Sidoarjo – Di penghujung akhir tahun Ruang Publik Sidoarjo (RPS) menggelar kegiatan Refleksi Akhir Tahun 2024 dan Sambut Pimpinan Baru 2025. Hal ini sebagai bentuk kepedulian kepada Pemerintah Kabupaten Sidoarjo untuk mendukung peningkatan kinerja aparatur pemerintahan.Kegiatan bejalan lancar, bertempat di Kedai Bu Atik Sidoarjo, Minggu (29/12/2024)malam.
Ketua Ruang Publik Sidoarjo (RPS) Sujani, S.Sos., dalam sambutannya menyampaikan rasa syukur karena dapat berkumpul dalam keadaan sehat untuk acara “Refleksi Akhir Tahun 2024 dan Sambut Pemimpin Baru 2025.” Ia juga mengucapkan terima kasih atas kehadiran para peserta, yang menurutnya menunjukkan kepedulian dan bukti cinta terhadap Kabupaten Sidoarjo.
“Acara refleksi akhir tahun yang sudah dua kali kami gelar ini bertujuan untuk menilai, mengkritisi, dan sekaligus mengapresiasi kinerja Pemerintah Kabupaten Sidoarjo selama tahun 2024. Jika ada prestasi yang diraih, kami juga akan memberikan apresiasi,” kata Sujani.
Sujani yang akrab dipanggil “Buwas” (Bupati Swasta) ini juga menjelaskan bahwa setelah kegiatan refleksi dan award, RPS tidak memiliki program kerja tetap. Kegiatan mereka lebih bersifat kondisional, artinya jika diperlukan dialog atau diskusi terkait isu yang berkembang di masyarakat, RPS siap untuk menyelenggarakan dialog tersebut.
“Sebagai kontrol sosial terhadap birokrasi Pemerintah Kabupaten Sidoarjo, kami sudah konsisten berada di luar pemerintahan untuk mengkritisi, mengawasi, memberikan masukan, serta menawarkan solusi,” pungkas Sujani.

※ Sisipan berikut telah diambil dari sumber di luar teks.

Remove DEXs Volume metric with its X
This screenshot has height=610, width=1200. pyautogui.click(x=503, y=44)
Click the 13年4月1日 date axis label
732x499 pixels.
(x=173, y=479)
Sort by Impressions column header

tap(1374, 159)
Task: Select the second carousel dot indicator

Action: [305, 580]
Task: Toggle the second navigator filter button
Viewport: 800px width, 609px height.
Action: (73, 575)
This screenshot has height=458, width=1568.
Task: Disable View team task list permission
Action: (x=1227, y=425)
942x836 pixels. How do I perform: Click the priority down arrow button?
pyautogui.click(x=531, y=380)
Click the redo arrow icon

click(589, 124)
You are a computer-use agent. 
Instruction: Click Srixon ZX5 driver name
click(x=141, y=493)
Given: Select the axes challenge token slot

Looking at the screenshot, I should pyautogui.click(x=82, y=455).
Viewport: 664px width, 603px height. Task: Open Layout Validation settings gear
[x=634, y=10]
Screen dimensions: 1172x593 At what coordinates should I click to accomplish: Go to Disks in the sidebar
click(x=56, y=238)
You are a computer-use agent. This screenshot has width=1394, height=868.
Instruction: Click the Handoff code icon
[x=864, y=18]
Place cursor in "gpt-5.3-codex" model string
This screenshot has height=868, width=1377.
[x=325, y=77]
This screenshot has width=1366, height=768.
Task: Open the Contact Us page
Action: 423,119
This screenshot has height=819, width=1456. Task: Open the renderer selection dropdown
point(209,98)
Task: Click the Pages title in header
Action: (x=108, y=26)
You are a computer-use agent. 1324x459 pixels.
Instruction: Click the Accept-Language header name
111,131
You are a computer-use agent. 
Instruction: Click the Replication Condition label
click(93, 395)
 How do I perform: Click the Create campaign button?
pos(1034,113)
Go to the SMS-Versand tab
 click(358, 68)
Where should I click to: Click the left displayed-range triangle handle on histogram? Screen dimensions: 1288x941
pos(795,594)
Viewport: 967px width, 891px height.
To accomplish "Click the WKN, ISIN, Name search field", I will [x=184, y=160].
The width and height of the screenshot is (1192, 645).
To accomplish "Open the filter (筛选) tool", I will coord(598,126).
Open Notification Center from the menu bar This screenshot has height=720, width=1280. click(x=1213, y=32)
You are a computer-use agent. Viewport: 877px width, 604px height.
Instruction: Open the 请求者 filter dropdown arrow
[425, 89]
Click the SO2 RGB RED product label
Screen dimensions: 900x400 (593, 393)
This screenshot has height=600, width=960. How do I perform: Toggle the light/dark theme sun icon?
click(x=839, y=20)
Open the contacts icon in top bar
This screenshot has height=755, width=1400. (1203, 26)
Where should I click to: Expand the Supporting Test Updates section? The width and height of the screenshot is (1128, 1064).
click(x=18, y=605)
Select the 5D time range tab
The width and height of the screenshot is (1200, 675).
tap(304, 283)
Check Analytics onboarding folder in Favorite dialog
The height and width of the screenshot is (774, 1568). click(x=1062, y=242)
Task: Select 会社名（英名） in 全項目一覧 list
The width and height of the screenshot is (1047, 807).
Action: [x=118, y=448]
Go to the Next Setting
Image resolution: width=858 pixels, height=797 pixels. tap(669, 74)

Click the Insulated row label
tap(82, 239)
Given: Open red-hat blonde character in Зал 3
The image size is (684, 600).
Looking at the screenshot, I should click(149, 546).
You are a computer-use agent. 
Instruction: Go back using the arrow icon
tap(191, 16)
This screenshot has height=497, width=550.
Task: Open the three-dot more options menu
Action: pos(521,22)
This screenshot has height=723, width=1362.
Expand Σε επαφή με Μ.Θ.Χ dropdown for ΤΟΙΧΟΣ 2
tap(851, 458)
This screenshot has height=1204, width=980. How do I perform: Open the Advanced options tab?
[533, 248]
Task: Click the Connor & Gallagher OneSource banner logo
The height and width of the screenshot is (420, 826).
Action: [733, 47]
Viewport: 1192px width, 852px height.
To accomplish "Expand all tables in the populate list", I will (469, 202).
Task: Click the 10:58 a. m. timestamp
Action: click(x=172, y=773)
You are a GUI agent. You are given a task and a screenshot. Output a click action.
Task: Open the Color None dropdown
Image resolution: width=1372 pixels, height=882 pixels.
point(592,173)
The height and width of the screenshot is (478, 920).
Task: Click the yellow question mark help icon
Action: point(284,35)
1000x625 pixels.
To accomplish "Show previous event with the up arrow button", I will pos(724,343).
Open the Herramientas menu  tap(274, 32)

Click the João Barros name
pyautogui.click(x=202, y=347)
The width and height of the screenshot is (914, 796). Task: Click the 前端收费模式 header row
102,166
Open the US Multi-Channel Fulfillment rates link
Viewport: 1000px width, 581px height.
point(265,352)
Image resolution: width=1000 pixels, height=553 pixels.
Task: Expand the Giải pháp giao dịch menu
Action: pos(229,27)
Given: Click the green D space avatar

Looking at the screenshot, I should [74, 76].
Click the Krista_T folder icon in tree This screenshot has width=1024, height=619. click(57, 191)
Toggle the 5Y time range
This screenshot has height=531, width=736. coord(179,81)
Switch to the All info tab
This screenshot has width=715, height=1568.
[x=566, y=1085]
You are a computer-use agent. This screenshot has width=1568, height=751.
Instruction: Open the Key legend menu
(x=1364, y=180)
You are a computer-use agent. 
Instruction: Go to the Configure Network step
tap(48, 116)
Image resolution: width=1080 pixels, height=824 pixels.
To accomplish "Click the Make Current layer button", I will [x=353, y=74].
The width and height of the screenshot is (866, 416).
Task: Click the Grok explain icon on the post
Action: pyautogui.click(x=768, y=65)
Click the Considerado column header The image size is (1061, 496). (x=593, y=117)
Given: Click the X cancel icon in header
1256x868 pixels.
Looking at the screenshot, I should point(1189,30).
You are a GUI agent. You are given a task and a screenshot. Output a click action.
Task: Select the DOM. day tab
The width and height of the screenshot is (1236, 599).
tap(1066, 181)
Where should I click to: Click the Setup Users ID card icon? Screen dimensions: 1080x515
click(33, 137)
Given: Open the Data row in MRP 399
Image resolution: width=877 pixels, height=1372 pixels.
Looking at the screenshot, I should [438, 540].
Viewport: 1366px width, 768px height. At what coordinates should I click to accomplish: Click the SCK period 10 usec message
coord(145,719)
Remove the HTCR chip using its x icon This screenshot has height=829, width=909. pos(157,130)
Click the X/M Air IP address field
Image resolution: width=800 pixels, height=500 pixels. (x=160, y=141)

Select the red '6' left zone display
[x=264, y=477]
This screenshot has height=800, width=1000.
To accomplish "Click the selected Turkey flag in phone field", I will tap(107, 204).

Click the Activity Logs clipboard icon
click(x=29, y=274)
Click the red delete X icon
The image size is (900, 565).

Di lokasi yang sama Abah Makin, yang hadir dalam acara, menyampaikan pandangannya. Sebagai tenaga ahli di bidang hukum Kabupaten Sidoarjo, ia menekankan pentingnya berbicara tentang grand design pembangunan Sidoarjo tanpa terjebak dalam isu periodesasi kepemimpinan. Ia berharap agar kedua pemimpin yang baru nantinya dapat bekerja sama dengan baik, kompak, dan saling mendukung.
“Dua pemimpin tersebut harus sepakat untuk melibatkan semua pihak, baik eksekutif, legislatif, akademisi, LSM, dan masyarakat dalam setiap perencanaan dan pengambilan keputusan. Hal ini penting agar produk hukum yang dihasilkan dapat diterima dan disepakati bersama,” ujar Abah Makin.
Ia juga menyarankan agar setiap desa di Sidoarjo dapat mempertahankan produk unggulannya, sehingga dapat mendorong pertumbuhan perekonomian keluarga.
Menanggapi isu lahan avour yang dibangun oleh perusahaan swasta, Abah Makin mengatakan bahwa pemerintah daerah harus lebih tegas dalam menanggulangi hambatan-hambatan yang ada dalam pelaksanaan program. Terkait aset Pemkab Sidoarjo yang bekerja sama dengan pihak swasta, ia menekankan pentingnya inventarisasi aset yang jelas agar tidak ada penyalahgunaan.
“Seharusnya, Kepala Badan Aset dapat mengidentifikasi aset-aset Pemkab yang di-BOT-kan dan mana yang dialihkan kepada pihak ketiga. Jika ada pihak yang menyalahgunakan aset tersebut, mereka harus mendapatkan sanksi,” tegasnya.
Turut hadir dalam kegiatan berbagai tokoh masyarakat, tokoh agama, pimpinan partai politik, anggota DPRD Kabupaten Sidoarjo, mahasiswa, aktivis budaya, dan wartawan.